The Senate’s Governmental Oversight and Accountability cleared the bill (SB 80) by a 4-3 vote. It goes next to the Community Affairs Committee.

The measure changes the word “shall” to “may” regarding courts awarding legal fees when an “agency (has) unlawfully refused to permit a public record … to be inspected or copied.”

It would also require a “complainant (to) provide written notice of the public records request to the agency’s custodian of public records at least 5 business days before” suing. Records requests are not normally mandated to be in writing.

The idea is to cut down on the number of “frivolous” lawsuits at taxpayer expense by eliminating guaranteed attorney fees in cases where public officials made an honest mistake, say bill advocates, including the Florida League of Cities.

Open government watchdogs, such as the First Amendment Foundation, have countered that the bill would instead chill legitimate actions against local governments and state agencies that unreasonably refuse to respond to record requests.

Sen. Greg Steube, a Sarasota Republican and lawyer who is sponsoring the proposal, backed a version of the bill last session when he was a state representative. It passed the Senate unanimously but died in the House.

A House companion (HB 163) would require judges to make specific findings before they can award attorney fees in public records lawsuits.

It would require a judge to determine that a public agency “unlawfully refused to permit a public record to be inspected or copied” and that the complainant “provided written notice identifying the public record request to the agency’s custodian … at least five business days before filing the civil action.”

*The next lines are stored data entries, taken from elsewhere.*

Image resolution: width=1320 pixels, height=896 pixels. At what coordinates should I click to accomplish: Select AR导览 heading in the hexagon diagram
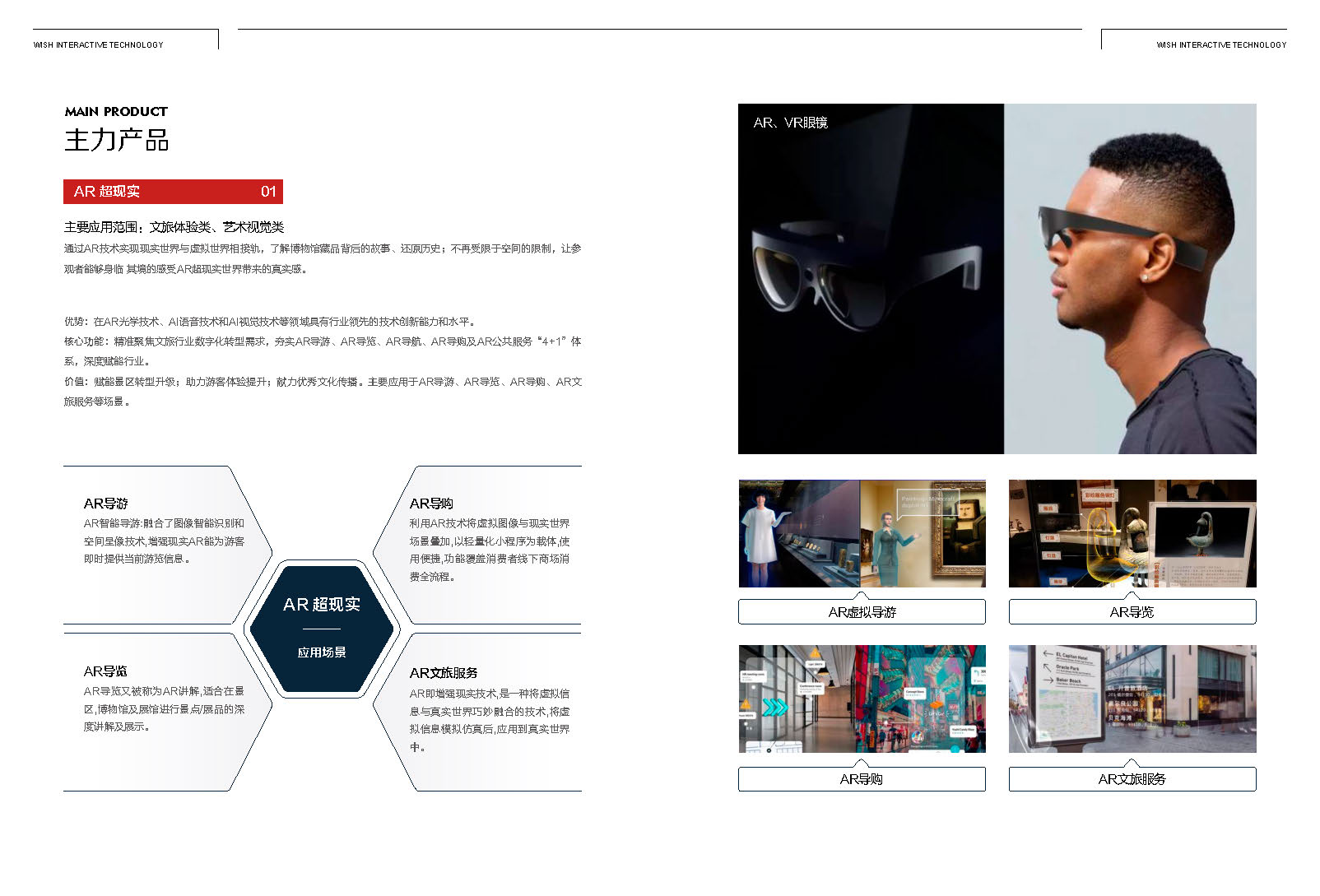coord(105,671)
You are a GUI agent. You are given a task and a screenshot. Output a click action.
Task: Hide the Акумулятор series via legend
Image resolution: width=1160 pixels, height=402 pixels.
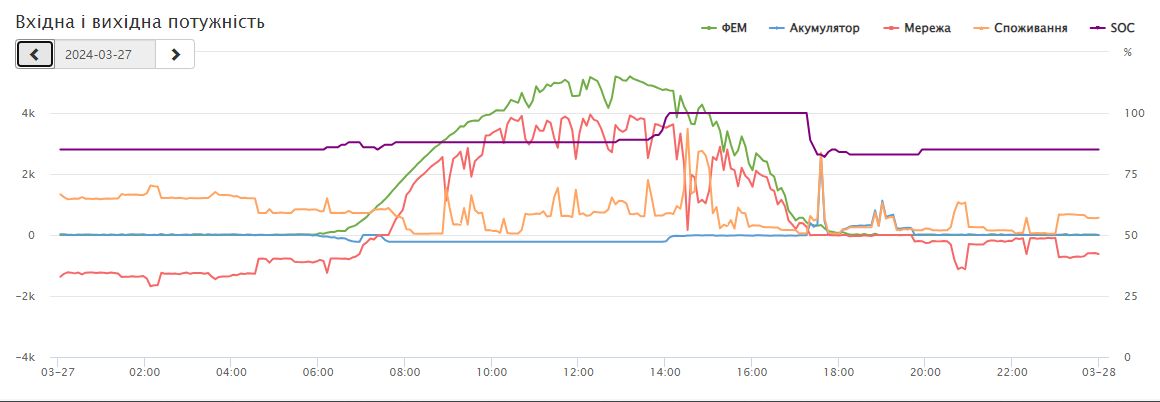(816, 28)
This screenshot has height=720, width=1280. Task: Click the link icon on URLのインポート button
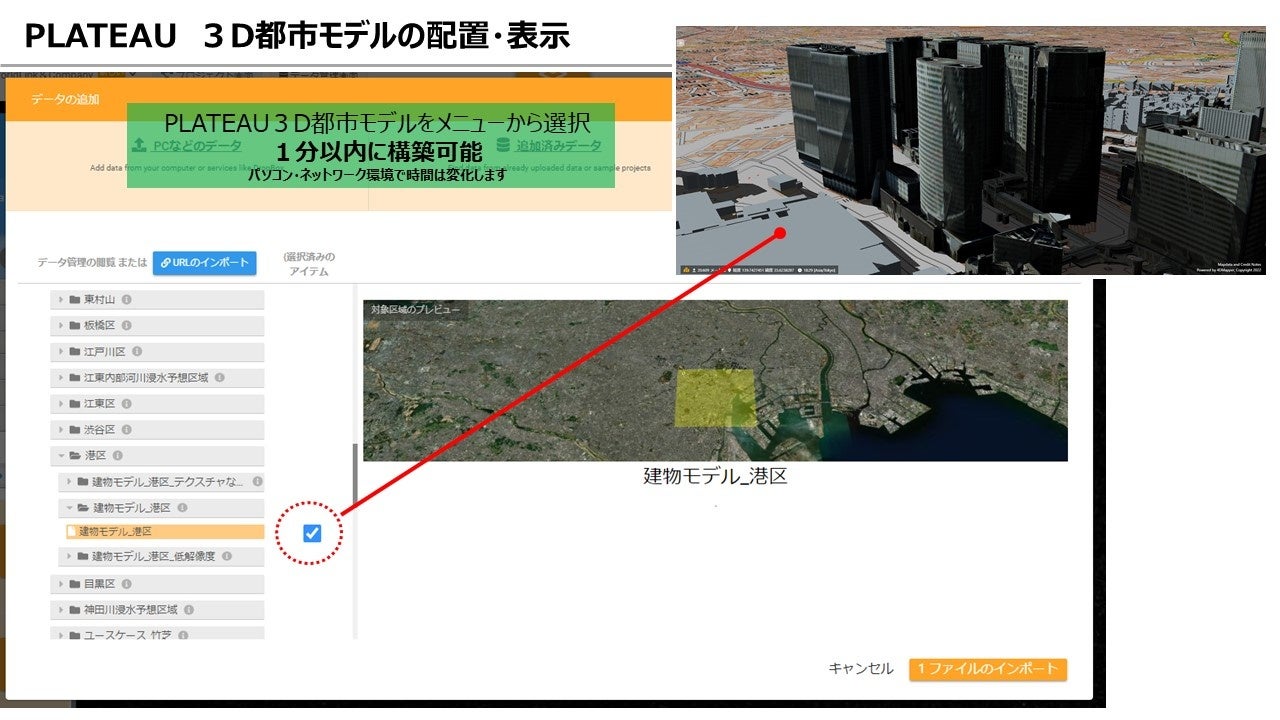(x=165, y=260)
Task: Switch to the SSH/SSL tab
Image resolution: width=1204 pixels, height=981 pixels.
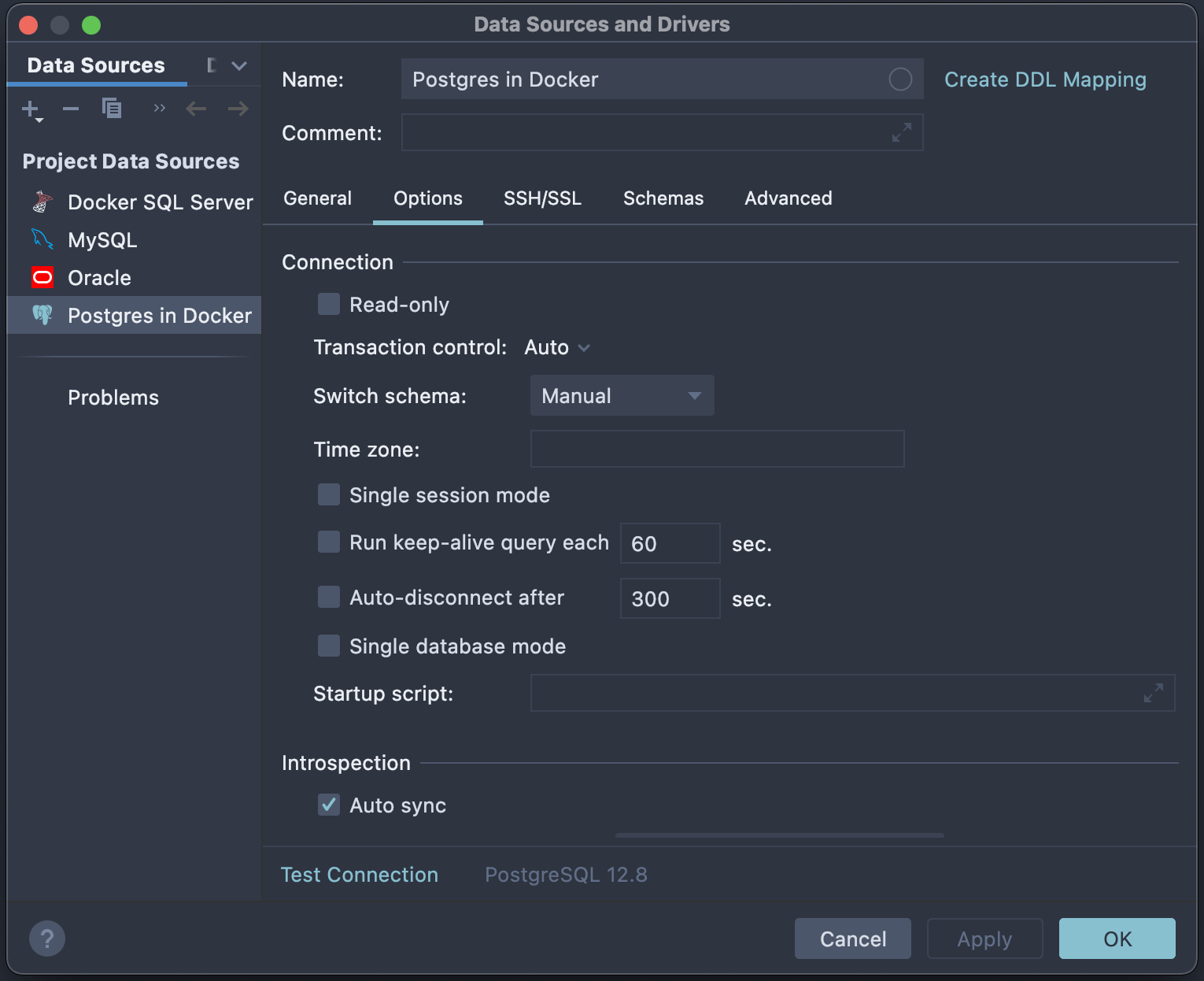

That bill also says attorney fees can’t be awarded if the court finds “the request to inspect or copy the public record was made primarily to harass the agency.” It has not yet had a hearing.

Before joining Florida Politics, journalist and attorney James Rosica was state government reporter for The Tampa Tribune. He attended journalism school in Washington, D.C., working at dailies and weekly papers in Philadelphia after graduation. Rosica joined the Tallahassee Democrat in 1997, later moving to the courts beat, where he reported on the 2000 presidential recount. In 2005, Rosica left journalism to attend law school in Philadelphia, afterwards working part time for a public-interest law firm. Returning to writing, he covered three legislative sessions in Tallahassee for The Associated Press, before joining the Tribune’s re-opened Tallahassee bureau in 2013. He can be reached at jim@floridapolitics.com.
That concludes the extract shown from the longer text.